On Saturday, phase one of a national memorial to the 40 passengers and crew of the hijacked Boeing 757 will be dedicated on the field outside rural Shanksville, Pennsylvania, where it crashed at 10:03 am on September 11, 2001.
Then-president George W. Bush and his predecessor Bill Clinton are scheduled to attend the event, a highlight of the 10th anniversary of the Al-Qaeda assaults that changed a nation and the world.
Nightfall will see the solemn lighting of more than 2,900 luminarias in Shanksville, population 245, in memory of all the victims of 9/11.
Then, on Sunday, President Barack Obama will join a commemorative service in Shanksville, followed by wreath-layings and musical tributes across the 1,000-acre (400-hectare) landscape around the crash site.
Notwithstanding a Hollywood movie, "United 93," and two television dramas, the story of Flight 93 has, over time, been largely overshadowed by the World Trade Center and Pentagon attacks.
Conscious -- after in-flight calls to loved ones -- of the New York attack, the passengers and crew of Flight 93 rose up against the four hijackers, battling them for control of the plane, in-flight recordings revealed.
The plane then crashed in a fireball and plume of smoke at 10:03 am, hitting the ground at 563 miles (906 kilometers) an hour -- a mere 20 minutes' flying time from Washington and its presumed target, the Capitol building.

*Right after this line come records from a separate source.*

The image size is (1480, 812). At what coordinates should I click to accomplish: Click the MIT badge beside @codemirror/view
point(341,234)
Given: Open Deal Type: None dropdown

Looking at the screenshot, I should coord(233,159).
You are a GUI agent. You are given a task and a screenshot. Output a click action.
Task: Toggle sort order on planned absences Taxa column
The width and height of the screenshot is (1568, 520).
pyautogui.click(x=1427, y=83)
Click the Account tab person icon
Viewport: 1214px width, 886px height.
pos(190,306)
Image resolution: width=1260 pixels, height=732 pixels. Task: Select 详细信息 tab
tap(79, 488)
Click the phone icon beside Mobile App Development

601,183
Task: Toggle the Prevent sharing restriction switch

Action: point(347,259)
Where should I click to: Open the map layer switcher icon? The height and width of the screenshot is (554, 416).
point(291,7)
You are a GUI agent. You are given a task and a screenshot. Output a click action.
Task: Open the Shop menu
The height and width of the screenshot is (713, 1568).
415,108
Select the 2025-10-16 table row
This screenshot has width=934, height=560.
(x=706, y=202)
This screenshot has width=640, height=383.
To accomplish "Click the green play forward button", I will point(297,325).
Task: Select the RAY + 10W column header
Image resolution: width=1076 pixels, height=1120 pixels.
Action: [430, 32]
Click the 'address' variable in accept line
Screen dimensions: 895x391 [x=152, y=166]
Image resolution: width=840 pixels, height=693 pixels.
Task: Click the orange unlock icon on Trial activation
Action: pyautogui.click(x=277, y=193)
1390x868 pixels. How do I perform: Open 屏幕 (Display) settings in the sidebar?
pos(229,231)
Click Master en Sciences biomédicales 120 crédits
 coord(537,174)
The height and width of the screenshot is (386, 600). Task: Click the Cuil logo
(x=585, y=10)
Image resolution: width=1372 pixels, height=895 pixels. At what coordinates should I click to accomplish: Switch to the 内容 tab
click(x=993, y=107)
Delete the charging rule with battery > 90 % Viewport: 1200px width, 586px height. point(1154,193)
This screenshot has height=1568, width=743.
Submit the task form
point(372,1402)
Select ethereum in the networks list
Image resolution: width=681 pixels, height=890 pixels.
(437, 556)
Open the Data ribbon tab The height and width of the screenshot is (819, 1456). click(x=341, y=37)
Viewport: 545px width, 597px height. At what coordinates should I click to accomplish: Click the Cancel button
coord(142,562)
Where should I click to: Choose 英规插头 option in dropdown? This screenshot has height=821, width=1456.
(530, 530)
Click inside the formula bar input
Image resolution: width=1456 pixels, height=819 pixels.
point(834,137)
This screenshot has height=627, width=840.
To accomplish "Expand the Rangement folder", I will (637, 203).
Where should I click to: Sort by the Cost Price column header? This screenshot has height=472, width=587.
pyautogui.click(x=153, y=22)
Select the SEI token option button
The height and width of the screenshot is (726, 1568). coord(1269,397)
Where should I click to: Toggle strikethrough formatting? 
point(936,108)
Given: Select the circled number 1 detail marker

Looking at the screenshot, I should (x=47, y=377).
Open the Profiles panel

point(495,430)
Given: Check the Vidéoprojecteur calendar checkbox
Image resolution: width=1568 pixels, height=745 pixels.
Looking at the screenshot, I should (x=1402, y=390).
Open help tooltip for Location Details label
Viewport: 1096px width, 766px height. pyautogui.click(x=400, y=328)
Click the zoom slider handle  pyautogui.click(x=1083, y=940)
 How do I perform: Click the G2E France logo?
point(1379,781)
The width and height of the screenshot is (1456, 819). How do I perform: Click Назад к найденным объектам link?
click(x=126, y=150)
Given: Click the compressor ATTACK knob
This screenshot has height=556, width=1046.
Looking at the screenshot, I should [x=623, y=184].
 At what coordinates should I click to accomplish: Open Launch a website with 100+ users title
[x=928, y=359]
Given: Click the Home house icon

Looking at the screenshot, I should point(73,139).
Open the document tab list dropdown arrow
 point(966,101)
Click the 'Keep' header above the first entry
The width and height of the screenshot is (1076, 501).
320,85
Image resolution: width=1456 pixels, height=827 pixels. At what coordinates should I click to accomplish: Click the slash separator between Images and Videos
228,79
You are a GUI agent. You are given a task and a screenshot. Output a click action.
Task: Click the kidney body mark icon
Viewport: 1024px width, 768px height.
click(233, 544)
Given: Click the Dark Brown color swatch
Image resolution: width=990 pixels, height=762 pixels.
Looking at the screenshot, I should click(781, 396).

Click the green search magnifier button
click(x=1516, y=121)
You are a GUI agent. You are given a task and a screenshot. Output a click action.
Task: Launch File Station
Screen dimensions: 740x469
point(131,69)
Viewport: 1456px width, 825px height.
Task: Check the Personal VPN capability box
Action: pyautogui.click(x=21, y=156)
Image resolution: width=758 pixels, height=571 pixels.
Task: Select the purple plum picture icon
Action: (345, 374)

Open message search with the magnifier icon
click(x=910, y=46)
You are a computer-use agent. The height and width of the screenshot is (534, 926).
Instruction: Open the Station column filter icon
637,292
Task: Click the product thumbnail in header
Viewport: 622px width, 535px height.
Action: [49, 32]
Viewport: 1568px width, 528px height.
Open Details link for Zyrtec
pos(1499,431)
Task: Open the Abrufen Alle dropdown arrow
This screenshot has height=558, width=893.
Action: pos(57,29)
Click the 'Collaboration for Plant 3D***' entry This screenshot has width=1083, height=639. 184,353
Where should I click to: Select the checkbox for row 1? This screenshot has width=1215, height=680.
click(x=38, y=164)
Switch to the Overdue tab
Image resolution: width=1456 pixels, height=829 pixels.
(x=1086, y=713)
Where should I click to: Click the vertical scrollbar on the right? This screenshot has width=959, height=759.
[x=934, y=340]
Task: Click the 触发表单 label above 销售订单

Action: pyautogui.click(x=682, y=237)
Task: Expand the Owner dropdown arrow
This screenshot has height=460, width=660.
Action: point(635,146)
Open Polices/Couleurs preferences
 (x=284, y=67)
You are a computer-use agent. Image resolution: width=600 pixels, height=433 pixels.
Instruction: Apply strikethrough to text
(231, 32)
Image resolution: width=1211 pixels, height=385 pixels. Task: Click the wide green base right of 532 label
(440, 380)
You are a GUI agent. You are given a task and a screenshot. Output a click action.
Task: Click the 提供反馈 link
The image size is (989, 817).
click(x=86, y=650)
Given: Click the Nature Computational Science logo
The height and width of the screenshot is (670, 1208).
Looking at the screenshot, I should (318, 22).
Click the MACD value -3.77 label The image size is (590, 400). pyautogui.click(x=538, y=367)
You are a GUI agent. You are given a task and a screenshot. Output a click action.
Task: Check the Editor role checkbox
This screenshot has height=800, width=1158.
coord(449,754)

For years, a home video taken minutes after the crash had been stashed away, only coming to light in the past week, revealing in its raw simplicity the horror of that morning.
"This is the remains of an airplane crash over on Lambertsville Road," says the local resident who took it, Dave Berkebile, by way of narration from behind the camera at his home.
His slightly shaky image shows a plume of smoke and a solitary puffy black cloud hanging listlessly in a clear blue sky over the rolling hills of southwestern Pennsylvania.
"Probably had a terrorist bomb on board that blew up," he said, almost matter of factly. "Don't known anything more than that -- that's what I heard on the (police radio) scanner."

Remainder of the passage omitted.